Where does the word "under" show up in the data? Please find each such line and copy it.

== Segment start ==

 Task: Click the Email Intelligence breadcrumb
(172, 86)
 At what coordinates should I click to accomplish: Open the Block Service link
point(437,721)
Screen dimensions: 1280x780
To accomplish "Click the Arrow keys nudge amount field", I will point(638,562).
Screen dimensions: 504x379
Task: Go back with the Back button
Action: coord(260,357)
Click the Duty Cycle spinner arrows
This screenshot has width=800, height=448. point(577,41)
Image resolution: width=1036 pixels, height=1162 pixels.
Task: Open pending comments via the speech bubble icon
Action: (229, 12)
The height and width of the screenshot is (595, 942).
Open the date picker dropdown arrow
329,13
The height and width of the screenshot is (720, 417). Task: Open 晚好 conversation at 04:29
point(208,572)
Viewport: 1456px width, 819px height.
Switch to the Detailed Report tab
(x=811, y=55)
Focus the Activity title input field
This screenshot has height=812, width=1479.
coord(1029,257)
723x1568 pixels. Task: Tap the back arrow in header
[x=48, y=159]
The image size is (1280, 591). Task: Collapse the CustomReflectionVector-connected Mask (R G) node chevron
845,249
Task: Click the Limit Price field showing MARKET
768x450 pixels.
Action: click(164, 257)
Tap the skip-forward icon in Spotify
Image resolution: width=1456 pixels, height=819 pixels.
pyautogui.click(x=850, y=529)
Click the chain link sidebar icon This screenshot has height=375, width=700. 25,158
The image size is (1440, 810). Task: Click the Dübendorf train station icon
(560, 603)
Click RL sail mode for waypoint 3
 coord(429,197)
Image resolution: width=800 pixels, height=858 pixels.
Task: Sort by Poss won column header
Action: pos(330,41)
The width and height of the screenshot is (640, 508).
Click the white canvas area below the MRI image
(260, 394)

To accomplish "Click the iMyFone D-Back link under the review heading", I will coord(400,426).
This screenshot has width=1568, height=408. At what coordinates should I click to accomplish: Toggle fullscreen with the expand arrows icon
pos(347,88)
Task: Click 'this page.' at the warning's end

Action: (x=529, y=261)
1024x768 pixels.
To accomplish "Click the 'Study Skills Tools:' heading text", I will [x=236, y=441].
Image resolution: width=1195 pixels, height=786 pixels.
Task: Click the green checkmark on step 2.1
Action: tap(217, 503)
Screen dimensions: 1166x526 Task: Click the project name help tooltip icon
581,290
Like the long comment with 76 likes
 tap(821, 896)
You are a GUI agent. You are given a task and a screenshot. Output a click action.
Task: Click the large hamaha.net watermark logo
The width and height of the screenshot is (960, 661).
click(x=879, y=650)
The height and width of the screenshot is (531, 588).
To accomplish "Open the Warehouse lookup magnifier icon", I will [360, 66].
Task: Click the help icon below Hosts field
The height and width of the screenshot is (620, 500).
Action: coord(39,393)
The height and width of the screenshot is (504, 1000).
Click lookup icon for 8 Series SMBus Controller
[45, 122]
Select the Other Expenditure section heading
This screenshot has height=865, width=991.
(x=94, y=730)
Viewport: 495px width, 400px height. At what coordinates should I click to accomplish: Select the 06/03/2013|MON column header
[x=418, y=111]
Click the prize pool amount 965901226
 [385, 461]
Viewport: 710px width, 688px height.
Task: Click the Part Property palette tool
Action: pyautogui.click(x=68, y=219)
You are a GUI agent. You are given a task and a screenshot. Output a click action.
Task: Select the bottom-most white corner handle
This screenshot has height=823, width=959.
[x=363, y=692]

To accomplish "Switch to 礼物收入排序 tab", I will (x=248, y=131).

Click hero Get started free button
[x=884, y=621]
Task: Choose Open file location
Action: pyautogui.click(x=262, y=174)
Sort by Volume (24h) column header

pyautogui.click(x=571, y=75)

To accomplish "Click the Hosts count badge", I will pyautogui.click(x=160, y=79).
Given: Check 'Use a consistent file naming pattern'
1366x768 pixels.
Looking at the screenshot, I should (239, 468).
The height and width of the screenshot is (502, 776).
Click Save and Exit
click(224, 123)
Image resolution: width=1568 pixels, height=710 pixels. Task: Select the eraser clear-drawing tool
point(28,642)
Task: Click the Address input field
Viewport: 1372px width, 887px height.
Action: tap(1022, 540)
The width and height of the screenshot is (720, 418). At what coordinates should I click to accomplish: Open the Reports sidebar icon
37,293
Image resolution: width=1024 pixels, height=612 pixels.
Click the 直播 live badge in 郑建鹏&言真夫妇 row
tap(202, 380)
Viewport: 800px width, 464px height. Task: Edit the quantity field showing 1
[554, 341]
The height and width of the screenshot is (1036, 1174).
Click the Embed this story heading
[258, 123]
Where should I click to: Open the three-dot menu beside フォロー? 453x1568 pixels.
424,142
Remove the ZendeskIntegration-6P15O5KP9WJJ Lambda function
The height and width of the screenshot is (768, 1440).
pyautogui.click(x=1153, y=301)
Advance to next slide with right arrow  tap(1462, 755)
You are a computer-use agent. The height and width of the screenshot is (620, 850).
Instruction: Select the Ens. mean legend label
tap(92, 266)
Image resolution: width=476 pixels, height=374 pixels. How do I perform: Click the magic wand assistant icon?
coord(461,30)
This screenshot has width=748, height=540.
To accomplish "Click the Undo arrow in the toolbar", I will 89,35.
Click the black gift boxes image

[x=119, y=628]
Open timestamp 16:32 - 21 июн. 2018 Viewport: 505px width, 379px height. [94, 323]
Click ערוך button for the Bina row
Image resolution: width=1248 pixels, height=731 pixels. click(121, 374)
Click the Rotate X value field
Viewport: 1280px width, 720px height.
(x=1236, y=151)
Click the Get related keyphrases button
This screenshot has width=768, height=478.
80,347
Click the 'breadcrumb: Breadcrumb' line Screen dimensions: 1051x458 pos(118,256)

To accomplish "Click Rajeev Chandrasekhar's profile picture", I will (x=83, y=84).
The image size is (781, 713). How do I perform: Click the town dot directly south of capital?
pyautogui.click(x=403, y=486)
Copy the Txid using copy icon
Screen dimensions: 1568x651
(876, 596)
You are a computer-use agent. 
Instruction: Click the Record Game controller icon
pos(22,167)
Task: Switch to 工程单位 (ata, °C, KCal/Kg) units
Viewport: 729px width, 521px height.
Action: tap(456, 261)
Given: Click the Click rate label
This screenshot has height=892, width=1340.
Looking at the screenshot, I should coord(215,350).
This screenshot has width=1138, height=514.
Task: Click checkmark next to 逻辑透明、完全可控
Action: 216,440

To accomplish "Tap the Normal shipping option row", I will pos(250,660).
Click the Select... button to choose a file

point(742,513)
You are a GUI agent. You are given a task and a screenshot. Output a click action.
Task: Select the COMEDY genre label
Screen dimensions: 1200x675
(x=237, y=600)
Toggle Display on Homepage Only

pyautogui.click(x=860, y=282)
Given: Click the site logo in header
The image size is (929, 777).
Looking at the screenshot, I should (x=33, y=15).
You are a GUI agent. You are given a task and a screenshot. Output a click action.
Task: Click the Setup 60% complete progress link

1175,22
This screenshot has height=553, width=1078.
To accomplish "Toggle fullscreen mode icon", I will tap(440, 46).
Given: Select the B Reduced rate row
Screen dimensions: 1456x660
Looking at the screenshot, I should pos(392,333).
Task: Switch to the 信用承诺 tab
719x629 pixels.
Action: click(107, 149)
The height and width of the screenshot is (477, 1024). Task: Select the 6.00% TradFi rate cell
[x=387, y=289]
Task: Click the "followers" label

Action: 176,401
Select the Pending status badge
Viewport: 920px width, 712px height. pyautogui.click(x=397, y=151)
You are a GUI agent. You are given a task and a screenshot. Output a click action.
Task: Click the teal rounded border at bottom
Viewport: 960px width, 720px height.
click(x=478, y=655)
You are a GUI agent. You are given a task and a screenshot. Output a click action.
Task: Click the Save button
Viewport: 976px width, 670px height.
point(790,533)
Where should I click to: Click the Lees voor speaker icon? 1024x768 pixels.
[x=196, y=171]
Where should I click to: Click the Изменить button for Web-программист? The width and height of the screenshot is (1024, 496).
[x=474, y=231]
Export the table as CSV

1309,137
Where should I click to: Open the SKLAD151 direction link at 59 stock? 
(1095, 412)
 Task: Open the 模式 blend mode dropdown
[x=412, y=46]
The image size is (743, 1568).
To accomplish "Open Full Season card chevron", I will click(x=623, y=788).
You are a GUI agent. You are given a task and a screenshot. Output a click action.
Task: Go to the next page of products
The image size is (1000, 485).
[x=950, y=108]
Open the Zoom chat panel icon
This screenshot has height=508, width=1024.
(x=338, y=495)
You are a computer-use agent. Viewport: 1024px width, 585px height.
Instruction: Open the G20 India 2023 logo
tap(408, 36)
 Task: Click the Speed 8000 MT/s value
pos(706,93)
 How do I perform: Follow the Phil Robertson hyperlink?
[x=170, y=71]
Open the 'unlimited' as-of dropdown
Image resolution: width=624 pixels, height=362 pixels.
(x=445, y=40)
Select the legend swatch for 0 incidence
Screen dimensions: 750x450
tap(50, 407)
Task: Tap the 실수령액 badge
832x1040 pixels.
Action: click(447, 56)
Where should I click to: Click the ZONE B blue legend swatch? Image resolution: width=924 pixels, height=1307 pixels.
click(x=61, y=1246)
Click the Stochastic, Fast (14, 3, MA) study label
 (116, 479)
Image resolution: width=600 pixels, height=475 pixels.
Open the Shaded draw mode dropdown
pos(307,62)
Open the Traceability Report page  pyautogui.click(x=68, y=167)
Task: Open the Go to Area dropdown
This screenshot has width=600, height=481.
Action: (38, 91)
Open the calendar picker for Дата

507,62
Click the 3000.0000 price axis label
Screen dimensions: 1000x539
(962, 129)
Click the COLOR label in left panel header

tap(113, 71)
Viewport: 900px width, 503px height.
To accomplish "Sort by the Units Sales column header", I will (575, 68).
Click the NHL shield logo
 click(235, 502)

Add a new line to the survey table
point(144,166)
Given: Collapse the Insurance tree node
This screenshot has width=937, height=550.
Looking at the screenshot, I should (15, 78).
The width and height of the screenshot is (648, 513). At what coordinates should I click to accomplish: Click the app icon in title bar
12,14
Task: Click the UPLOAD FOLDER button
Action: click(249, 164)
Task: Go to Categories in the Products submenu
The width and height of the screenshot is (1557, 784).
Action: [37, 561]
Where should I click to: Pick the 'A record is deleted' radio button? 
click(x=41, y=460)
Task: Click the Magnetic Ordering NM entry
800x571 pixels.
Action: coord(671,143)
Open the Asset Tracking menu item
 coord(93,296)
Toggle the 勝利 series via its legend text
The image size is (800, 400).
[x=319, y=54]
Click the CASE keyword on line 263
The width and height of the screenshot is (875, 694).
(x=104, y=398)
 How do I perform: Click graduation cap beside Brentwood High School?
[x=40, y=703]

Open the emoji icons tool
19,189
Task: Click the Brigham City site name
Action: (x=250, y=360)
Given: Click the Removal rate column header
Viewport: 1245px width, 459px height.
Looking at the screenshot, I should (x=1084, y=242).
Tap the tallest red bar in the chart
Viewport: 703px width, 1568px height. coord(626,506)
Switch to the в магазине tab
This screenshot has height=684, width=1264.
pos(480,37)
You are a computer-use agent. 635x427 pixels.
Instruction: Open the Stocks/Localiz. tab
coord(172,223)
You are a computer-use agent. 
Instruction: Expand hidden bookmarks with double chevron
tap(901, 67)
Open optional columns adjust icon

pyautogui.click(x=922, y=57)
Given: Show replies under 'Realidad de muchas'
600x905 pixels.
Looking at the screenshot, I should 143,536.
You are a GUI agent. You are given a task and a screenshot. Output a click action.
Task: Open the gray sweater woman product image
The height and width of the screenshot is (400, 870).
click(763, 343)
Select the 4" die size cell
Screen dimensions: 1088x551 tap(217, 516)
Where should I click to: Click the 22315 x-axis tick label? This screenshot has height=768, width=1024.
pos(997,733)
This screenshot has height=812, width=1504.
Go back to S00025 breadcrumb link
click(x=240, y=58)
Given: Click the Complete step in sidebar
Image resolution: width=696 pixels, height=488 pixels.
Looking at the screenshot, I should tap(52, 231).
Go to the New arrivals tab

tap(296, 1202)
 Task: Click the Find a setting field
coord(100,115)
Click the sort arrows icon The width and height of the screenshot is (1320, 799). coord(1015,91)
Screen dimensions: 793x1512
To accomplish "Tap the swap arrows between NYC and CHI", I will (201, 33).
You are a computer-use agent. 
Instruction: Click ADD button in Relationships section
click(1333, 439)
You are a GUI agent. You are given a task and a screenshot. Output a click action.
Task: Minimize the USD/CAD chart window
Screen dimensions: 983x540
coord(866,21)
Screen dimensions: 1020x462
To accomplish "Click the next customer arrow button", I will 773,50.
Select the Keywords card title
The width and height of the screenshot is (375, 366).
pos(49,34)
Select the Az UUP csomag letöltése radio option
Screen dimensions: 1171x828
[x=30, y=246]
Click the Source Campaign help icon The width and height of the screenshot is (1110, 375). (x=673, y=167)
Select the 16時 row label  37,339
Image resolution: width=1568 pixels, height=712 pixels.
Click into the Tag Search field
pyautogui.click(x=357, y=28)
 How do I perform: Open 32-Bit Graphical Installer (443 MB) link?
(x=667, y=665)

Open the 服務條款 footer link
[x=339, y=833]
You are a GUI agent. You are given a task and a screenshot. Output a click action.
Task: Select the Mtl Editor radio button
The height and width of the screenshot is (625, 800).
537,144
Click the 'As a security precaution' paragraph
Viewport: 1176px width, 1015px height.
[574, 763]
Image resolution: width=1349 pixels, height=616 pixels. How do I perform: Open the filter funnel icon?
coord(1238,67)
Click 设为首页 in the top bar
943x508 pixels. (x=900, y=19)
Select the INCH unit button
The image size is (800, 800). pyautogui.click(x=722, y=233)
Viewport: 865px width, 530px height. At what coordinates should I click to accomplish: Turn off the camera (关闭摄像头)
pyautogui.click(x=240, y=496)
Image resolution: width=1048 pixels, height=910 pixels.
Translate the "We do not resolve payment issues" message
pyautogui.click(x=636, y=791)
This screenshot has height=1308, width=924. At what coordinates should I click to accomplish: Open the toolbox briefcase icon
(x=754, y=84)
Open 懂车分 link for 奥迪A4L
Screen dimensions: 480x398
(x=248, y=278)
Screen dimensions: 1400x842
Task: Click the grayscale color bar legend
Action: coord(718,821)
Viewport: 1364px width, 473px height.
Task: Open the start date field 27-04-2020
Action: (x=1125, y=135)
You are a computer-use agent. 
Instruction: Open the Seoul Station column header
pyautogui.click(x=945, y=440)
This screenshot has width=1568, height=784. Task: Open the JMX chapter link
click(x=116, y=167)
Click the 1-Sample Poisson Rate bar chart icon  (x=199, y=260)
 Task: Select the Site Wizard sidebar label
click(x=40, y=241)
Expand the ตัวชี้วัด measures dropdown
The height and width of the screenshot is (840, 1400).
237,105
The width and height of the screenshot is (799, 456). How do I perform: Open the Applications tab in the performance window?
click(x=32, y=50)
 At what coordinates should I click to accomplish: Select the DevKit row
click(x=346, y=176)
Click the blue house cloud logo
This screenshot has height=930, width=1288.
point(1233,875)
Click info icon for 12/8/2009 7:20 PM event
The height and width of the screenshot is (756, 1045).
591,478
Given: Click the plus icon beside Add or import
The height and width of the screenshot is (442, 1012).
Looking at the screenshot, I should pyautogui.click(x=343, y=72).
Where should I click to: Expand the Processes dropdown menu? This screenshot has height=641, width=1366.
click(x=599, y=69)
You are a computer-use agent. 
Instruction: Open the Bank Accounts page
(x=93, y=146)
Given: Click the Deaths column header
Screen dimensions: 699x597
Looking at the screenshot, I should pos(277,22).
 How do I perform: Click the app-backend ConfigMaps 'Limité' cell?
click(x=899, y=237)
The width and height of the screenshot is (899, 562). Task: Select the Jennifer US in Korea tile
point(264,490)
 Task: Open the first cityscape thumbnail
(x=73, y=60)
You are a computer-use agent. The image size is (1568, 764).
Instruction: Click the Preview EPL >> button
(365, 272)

== Segment end ==

Answer for the task ▸
To accomplish "Click the iMyFone D-Back link under the review heading", I will coord(400,426).
Given: Show replies under 'Realidad de muchas'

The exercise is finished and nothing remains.